Three Hundred and One

Sermon copyright (c) 2022 Dan Harper. Delivered to First Parish in Cohasset. The sermon text may contain typographical errors. The sermon as preached included a significant amount of improvisation.

Readings

The first reading is from the book Work Pray Code: When Work Becomes Religion in Silicon Valley, by sociologist Carolyn Chen (Princeton Univ. Press, 2022, p. 209). In this book, Chen shows how work has become religion in Silicon Valley, and she documents how destructive the worship of work can be. She then says:

“How do we break the theocracy of work? The late writer David Foster Wallace observed, ‘In the day-to-day trenches of adult life there is actually no such thing as atheism. Everybody worship. The only choice is what we get to worship.’ We can stop worshipping work, Wallace suggests, by choosing to worship something else. But we cannot do it alone, in the private sanctuary of our personal prayers and devotions.

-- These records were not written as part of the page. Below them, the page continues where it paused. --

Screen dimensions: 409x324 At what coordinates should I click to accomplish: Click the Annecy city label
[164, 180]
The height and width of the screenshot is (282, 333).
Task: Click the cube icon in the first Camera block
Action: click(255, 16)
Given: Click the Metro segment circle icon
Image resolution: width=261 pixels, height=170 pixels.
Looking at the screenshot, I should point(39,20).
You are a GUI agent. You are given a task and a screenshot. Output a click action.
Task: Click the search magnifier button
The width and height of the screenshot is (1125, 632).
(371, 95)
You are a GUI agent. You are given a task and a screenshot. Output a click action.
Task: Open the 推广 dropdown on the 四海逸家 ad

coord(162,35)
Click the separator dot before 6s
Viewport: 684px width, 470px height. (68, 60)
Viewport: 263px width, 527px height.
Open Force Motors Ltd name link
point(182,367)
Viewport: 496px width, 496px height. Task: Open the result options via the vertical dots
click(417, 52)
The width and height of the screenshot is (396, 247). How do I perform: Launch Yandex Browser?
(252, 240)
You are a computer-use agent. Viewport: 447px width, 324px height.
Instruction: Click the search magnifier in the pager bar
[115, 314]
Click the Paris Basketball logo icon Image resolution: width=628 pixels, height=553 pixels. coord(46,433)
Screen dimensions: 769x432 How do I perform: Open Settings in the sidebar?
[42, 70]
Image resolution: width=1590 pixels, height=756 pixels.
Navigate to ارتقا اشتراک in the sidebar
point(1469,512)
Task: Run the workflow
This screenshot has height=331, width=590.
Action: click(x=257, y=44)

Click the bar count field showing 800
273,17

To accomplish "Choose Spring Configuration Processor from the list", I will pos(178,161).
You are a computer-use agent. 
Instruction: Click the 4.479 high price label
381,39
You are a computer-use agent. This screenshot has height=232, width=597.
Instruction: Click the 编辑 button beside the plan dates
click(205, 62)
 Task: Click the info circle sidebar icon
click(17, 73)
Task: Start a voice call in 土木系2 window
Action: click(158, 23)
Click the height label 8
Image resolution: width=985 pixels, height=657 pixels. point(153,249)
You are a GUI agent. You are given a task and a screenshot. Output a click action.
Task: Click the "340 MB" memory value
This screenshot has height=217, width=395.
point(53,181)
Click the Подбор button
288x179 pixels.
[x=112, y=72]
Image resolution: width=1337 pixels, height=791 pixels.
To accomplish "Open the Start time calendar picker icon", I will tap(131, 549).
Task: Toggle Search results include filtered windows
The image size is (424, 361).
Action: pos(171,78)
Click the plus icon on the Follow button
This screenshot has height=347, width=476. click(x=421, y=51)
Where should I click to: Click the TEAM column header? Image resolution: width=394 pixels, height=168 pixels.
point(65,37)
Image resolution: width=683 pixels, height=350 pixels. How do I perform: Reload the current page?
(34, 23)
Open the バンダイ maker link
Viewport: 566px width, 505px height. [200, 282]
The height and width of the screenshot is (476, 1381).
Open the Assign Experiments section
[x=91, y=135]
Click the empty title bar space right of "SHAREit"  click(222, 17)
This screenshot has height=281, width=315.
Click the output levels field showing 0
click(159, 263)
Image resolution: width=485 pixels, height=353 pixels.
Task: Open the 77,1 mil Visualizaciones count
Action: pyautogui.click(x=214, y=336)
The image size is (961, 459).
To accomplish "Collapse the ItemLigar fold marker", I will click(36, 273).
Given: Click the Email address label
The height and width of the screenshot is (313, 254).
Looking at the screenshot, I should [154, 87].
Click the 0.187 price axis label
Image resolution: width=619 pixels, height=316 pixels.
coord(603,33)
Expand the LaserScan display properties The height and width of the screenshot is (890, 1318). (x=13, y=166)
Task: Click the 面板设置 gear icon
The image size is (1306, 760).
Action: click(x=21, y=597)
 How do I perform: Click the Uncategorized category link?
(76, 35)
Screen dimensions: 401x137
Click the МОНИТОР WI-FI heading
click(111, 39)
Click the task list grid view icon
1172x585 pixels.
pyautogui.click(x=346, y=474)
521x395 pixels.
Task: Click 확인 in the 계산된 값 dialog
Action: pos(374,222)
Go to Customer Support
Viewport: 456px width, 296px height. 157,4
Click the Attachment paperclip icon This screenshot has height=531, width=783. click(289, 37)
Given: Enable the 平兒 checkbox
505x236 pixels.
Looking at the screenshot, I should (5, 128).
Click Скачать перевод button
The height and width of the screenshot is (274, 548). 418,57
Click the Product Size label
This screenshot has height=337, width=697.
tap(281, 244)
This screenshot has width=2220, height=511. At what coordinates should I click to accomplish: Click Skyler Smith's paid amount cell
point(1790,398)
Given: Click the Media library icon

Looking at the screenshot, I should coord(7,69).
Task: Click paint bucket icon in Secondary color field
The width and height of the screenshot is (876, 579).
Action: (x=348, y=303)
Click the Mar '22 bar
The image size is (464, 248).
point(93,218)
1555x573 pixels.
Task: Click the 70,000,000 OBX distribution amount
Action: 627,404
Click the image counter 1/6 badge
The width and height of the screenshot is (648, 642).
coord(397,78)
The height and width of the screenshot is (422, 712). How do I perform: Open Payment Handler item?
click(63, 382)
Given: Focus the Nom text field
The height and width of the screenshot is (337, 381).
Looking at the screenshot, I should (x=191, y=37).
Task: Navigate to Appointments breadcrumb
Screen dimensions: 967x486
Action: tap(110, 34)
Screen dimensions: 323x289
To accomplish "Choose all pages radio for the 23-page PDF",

Since worshipping work is a social enterprise, choosing not to worship work must also be a collective endeavor. We can do this by intentionally building shared places of worship, fulfillment, and belonging that attract our time, energy, and devotion. These are our families, neighborhoods, clubs, and civic associations, as well as our faith communities. We need to recharge these ‘magnets’ that have grown weak. Contrary to what time management pundits tell us, we do this by letting these magnets attract more and not less of our time, energy, and passion. This is not a call to end work; it’s a call to energize non-workplaces. It’s an invitation to reflect on how we as a society expend out collective energy.”

The second reading comes from Rabbi Howard I Bogot, from his 1979 essay “Why Jewishness?” in the Journal of Jewish Communal Service (vol. 56, no. 1, 1979, p. 108).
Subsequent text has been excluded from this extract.